As it stands, users currently need to write out functions for predictive posterior distributions for gaussian processes. This isn’t such a big deal for single kernel models, but when the covariance structure becomes more complex, we need write a pred_rng
function for each subspace we want to predict. To use a well known example, if we have the sum of kernels ( i.e. bday problem):
y_t(t) = f_1(t) + f_2(t) + f_3(t) + f_4(t) + f_6(t) + f_7(t) + \epsilon
For the predictive mean for the desired covariance subspace (without loss of generality, say, f_1), we have the following mean function:
(1) E(f_1) = K_1(x, x') (K(x, x) + \sigma^2 I)^-1 y
where f_1 \sim GP(\textbf{0}, K_1(x, x))
At least two items need be address:
- Currently, in the Stan Documentation, we are only considering the case where we have one kernel (from @rtrangucci’s hierarchical GP case study):
vector gp_pred_rng(real[] x_pred,
vector y_is,
real[] x_is,
real alpha,
real length_scale,
real sigma) {
vector[size(x_pred)] f_pred;
int N_pred;
int N;
N_pred = size(x_pred);
N = rows(y_is);
{
matrix[N, N] L_Sigma;
vector[N] K_div_y_is;
matrix[N, N_pred] k_x_is_x_pred;
matrix[N, N_pred] v_pred;
vector[N_pred] f_pred_mu;
matrix[N_pred, N_pred] cov_f_pred;
matrix[N_pred, N_pred] nug_pred;
matrix[N, N] Sigma;
Sigma = cov_exp_quad(x_is, alpha, length_scale);
for (n in 1:N)
Sigma[n, n] = Sigma[n,n] + square(sigma);
L_Sigma = cholesky_decompose(Sigma);
K_div_y_is = mdivide_left_tri_low(L_Sigma, y_is);
K_div_y_is = mdivide_right_tri_low(K_div_y_is',L_Sigma)';
k_x_is_x_pred = cov_exp_quad(x_is, x_pred, alpha, length_scale);
f_pred_mu = (k_x_is_x_pred' * K_div_y_is);
v_pred = mdivide_left_tri_low(L_Sigma, k_x_is_x_pred);
cov_f_pred = cov_exp_quad(x_pred, alpha, length_scale) - v_pred' * v_pred;
nug_pred = diag_matrix(rep_vector(1e-12,N_pred));
f_pred = multi_normal_rng(f_pred_mu, cov_f_pred + nug_pred);
}
return f_pred;
}
whereas, when we have a more complex covariance structure, continuing the example from above, we need to leverage the entire covariance structure, and then project onto a subspace with the desired structure.
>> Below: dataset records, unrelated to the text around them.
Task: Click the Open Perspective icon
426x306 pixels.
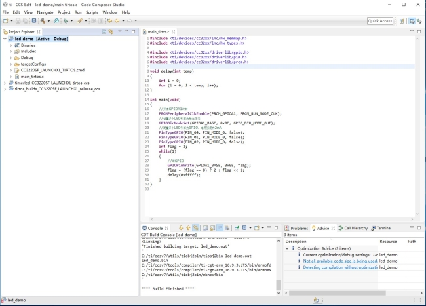Action: (402, 21)
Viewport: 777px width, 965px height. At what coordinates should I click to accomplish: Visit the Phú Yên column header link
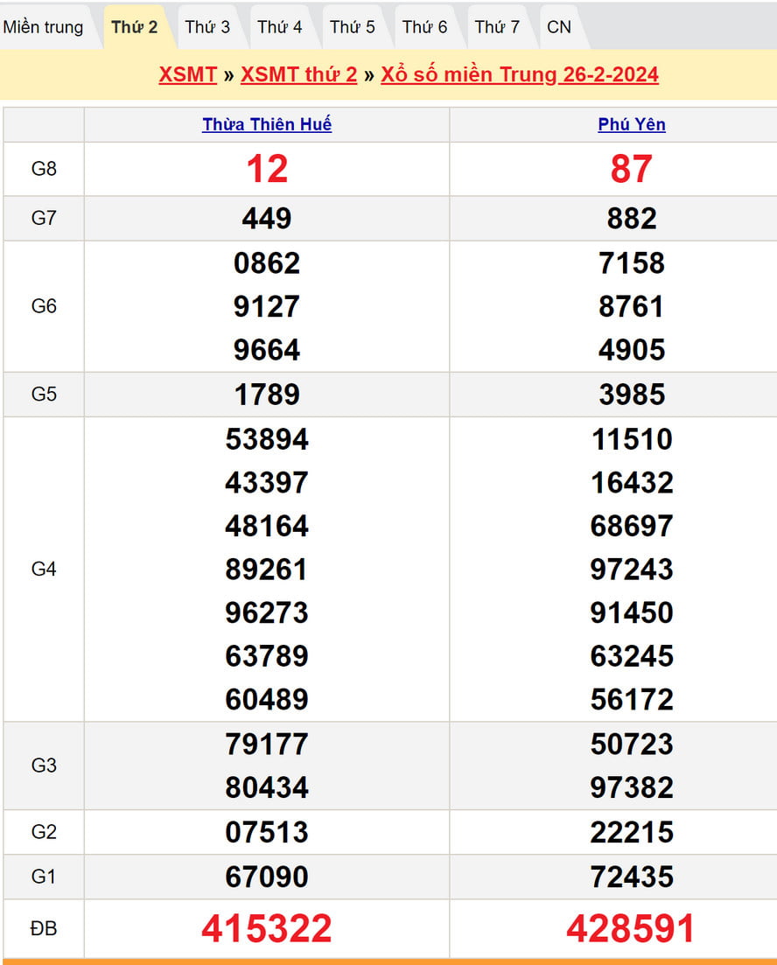point(632,124)
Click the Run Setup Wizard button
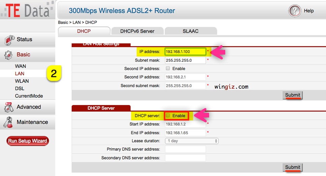The width and height of the screenshot is (326, 176). (x=28, y=141)
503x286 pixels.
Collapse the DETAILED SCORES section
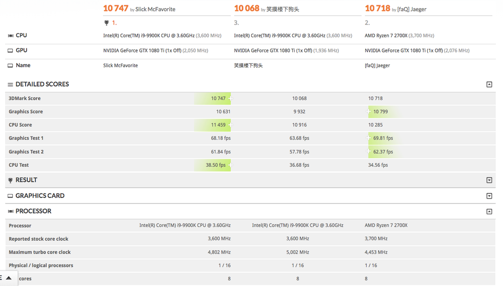pyautogui.click(x=489, y=84)
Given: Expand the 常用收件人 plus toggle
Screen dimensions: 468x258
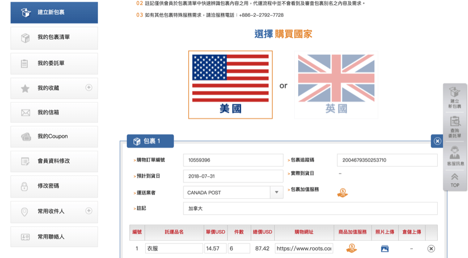Looking at the screenshot, I should point(88,211).
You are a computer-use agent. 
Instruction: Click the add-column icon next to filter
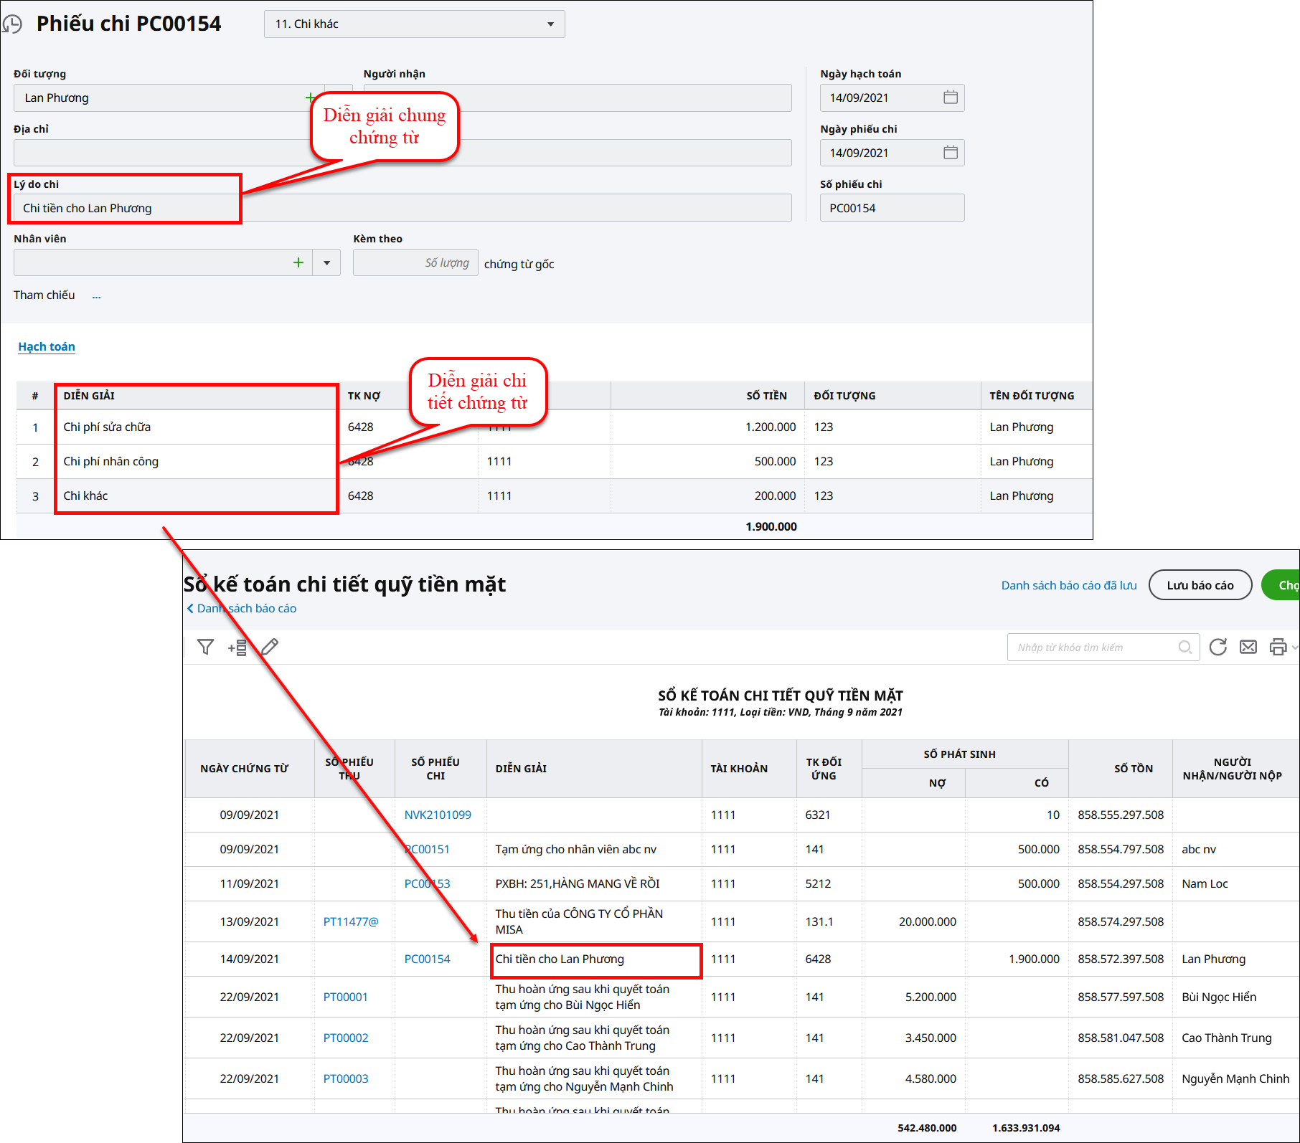pyautogui.click(x=237, y=648)
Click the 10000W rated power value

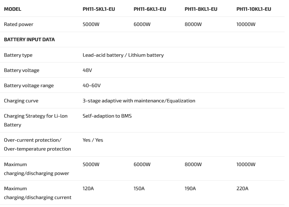[x=246, y=24]
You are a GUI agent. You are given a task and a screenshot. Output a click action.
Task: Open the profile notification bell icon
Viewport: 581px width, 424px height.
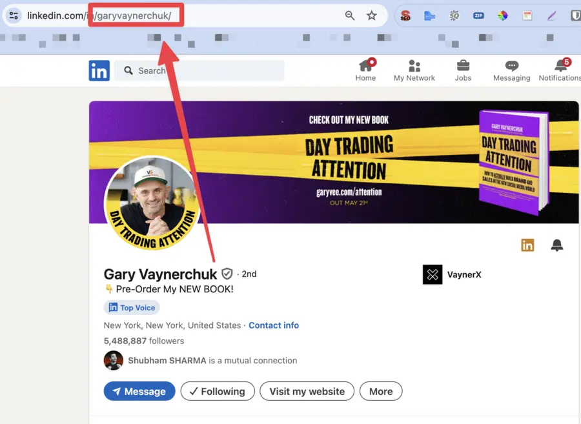coord(556,245)
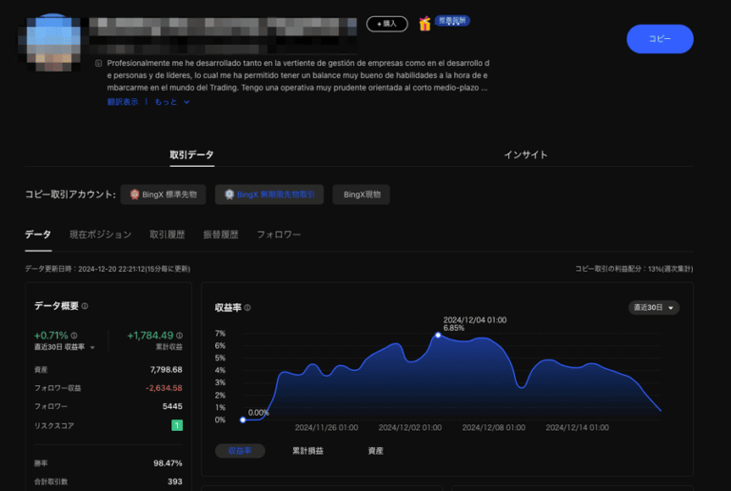Click the 6.85% peak marker on chart
731x491 pixels.
tap(438, 335)
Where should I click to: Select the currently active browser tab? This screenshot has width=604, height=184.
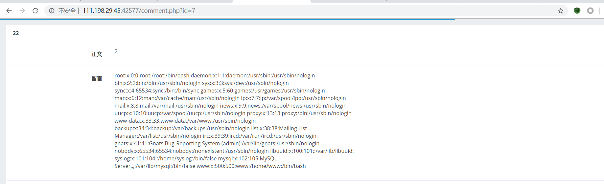(271, 2)
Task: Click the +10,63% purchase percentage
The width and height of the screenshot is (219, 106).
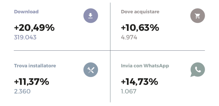Action: pos(140,28)
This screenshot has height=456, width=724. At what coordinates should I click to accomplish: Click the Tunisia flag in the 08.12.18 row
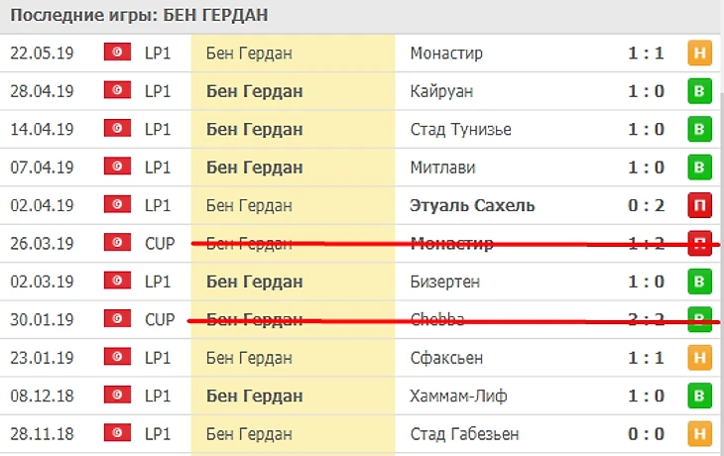(x=118, y=396)
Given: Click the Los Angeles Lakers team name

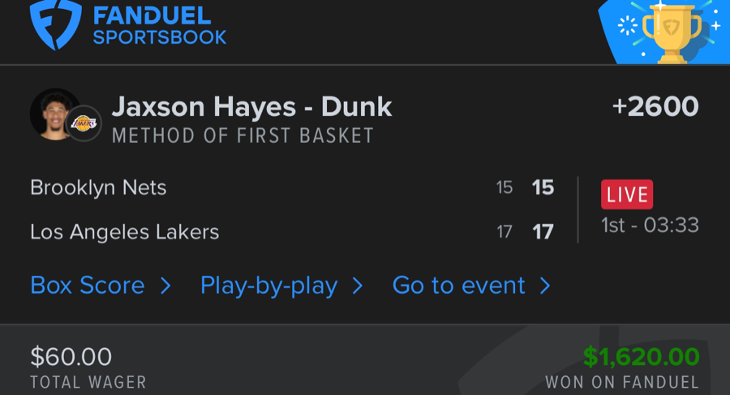Looking at the screenshot, I should [x=124, y=232].
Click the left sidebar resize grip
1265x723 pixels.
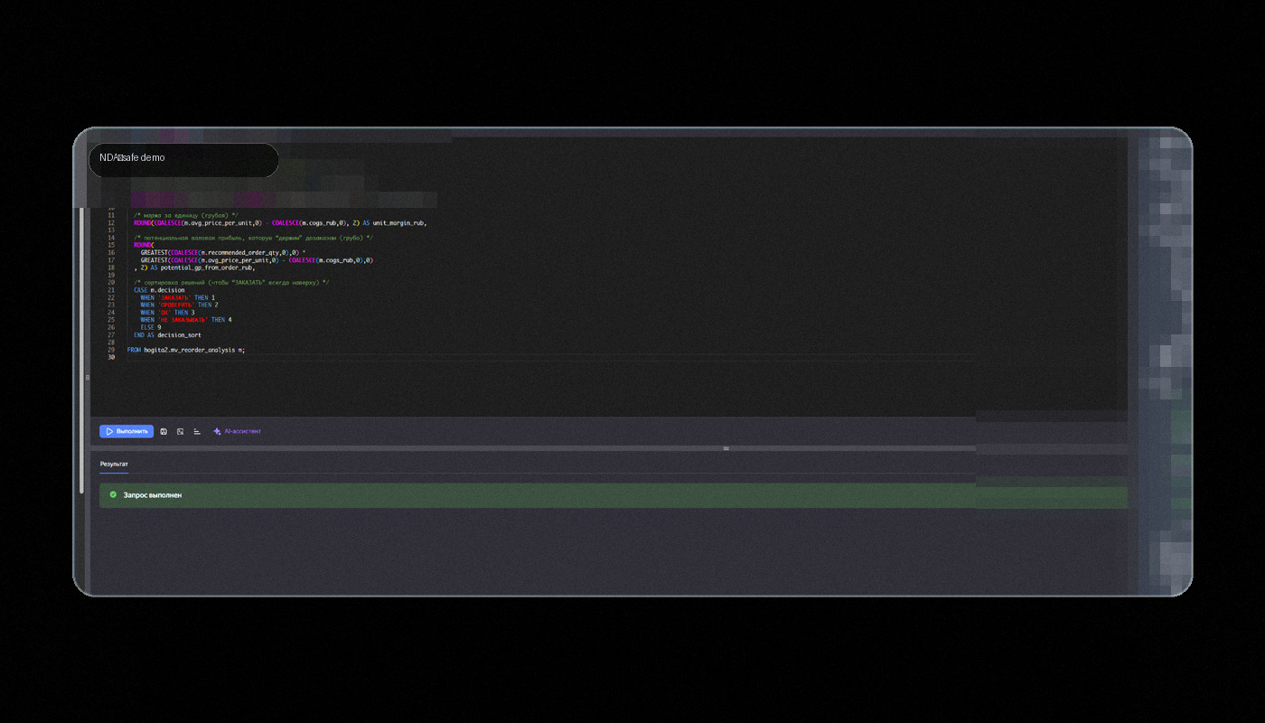tap(88, 377)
Consider BDA3, section 21.2, where we want the predictive posterior for the “weakly quasi-periodic” pattern, we need implement a pred_rng
function that looks something like this:
vector gp_pred_periodic_exp_quad_rng(real[] x2,
vector y, real[] x1,
matrix k,
real magnitude_1, real length_scale_1,
real magnitude_2, real length_scale_2, real period,
real sigma, real jitter) {
// x2: test data
// x1: training data
// magnitude_1: magnitude of squared exponential kernel
// length_scale_1 length scale of squared exponential kernel
// magnitude_2: magnitude of periodic kernel
// length_scale_2: length_scale of periodic kernel
// period: perio of periodic kernel
// sigma: model noise
// jitter: for numerical stability for inverse, etc.
int N1 = rows(y);
int N2 = size(x2);
vector[N2] f;
{
matrix[N1, N1] K = k; // + diag_matrix(rep_vector(square(sigma), N1));
matrix[N1, N1] L_K = cholesky_decompose(K);
vector[N1] L_K_div_y = mdivide_left_tri_low(L_K, y);
vector[N1] K_div_y = mdivide_right_tri_low(L_K_div_y', L_K)';
matrix[N1, N2] k_x1_x2 = gp_periodic_cov(x1, x2, magnitude_2, length_scale_2, period) .*
cov_exp_quad(x1, x2, magnitude_1, length_scale_1);
vector[N2] f_mu = (k_x1_x2' * K_div_y);
matrix[N1, N2] v_pred = mdivide_left_tri_low(L_K, k_x1_x2);
matrix[N2, N2] cov_f = gp_periodic_cov(x2, magnitude_2, length_scale_2, period) .*
cov_exp_quad(x2, magnitude_1, length_scale_1) - v_pred' * v_pred
+ diag_matrix(rep_vector(jitter, N2));
f = multi_normal_rng(f_mu, cov_f_diag);
}
return f;
}
which is just eq (1) above, where K_1(x,x') is the predictive covariance for training and test sets. One can check out R&W for the equations for the predictive variance.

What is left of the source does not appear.